Collected data
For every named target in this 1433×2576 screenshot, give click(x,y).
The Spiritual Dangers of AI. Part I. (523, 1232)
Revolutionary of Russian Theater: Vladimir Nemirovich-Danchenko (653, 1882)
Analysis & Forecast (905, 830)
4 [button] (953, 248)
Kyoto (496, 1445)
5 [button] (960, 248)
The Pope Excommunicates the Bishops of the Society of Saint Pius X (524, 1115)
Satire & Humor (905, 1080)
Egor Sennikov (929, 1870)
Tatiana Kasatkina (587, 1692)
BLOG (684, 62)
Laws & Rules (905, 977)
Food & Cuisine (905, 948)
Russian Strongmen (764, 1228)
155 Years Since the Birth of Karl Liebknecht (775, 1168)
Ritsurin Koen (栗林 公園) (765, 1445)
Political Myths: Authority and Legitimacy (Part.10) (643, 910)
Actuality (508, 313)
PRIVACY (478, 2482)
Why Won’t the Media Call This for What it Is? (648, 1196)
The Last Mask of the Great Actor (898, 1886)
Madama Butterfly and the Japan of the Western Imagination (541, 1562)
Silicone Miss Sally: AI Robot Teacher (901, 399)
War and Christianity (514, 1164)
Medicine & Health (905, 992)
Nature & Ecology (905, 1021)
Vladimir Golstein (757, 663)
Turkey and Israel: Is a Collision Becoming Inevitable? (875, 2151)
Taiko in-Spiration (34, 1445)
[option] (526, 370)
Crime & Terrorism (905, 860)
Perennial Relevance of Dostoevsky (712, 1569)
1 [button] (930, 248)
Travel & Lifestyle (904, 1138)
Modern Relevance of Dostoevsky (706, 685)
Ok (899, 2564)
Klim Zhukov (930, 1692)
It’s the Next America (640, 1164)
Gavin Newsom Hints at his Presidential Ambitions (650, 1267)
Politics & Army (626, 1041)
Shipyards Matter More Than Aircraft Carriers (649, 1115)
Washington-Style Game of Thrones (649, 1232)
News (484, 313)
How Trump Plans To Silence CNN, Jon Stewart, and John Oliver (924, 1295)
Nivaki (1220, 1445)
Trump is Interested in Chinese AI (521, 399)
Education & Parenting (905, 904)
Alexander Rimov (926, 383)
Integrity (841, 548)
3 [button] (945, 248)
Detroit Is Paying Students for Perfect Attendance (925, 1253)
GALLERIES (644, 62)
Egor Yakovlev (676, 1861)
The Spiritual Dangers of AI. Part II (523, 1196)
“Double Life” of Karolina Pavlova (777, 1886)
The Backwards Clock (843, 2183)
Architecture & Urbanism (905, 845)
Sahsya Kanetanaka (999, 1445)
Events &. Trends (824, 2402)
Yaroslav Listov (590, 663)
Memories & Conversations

Exercise goal
The data is to be given again in full, with every line exact.

Task solution
For every named target in this 1433×2576 screenshot, give click(x,y).
The Spiritual Dangers of AI. Part I. (523, 1232)
Revolutionary of Russian Theater: Vladimir Nemirovich-Danchenko (653, 1882)
Analysis & Forecast (905, 830)
4 [button] (953, 248)
Kyoto (496, 1445)
5 [button] (960, 248)
The Pope Excommunicates the Bishops of the Society of Saint Pius X (524, 1115)
Satire & Humor (905, 1080)
Egor Sennikov (929, 1870)
Tatiana Kasatkina (587, 1692)
BLOG (684, 62)
Laws & Rules (905, 977)
Food & Cuisine (905, 948)
Russian Strongmen (764, 1228)
155 Years Since the Birth of Karl Liebknecht (775, 1168)
Ritsurin Koen (栗林 公園) (765, 1445)
Political Myths: Authority and Legitimacy (Part.10) (643, 910)
Actuality (508, 313)
PRIVACY (478, 2482)
Why Won’t the Media Call This for What it Is? (648, 1196)
The Last Mask of the Great Actor (898, 1886)
Madama Butterfly and the Japan of the Western Imagination (541, 1562)
Silicone Miss Sally: AI Robot Teacher (901, 399)
War and Christianity (514, 1164)
Medicine & Health (905, 992)
Nature & Ecology (905, 1021)
Vladimir Golstein (757, 663)
Turkey and Israel: Is a Collision Becoming Inevitable? (875, 2151)
Taiko in-Spiration (34, 1445)
[option] (526, 370)
Crime & Terrorism (905, 860)
Perennial Relevance of Dostoevsky (712, 1569)
1 [button] (930, 248)
Travel & Lifestyle (904, 1138)
Modern Relevance of Dostoevsky (706, 685)
Ok (899, 2564)
Klim Zhukov (930, 1692)
It’s the Next America (640, 1164)
Gavin Newsom Hints at his Presidential Ambitions (650, 1267)
Politics & Army (626, 1041)
Shipyards Matter More Than Aircraft Carriers (649, 1115)
Washington-Style Game of Thrones (649, 1232)
News (484, 313)
How Trump Plans To Silence CNN, Jon Stewart, and John Oliver (924, 1295)
Nivaki (1220, 1445)
Trump is Interested in Chinese AI (521, 399)
Education & Parenting (905, 904)
Alexander Rimov (926, 383)
Integrity (841, 548)
3 [button] (945, 248)
Detroit Is Paying Students for Perfect Attendance (925, 1253)
GALLERIES (644, 62)
Egor Yakovlev (676, 1861)
The Spiritual Dangers of AI. Part II (523, 1196)
“Double Life” of Karolina Pavlova (777, 1886)
The Backwards Clock (843, 2183)
Architecture & Urbanism (905, 845)
Sahsya Kanetanaka (999, 1445)
Events &. Trends (824, 2402)
Yaroslav Listov (590, 663)
Memories & Conversations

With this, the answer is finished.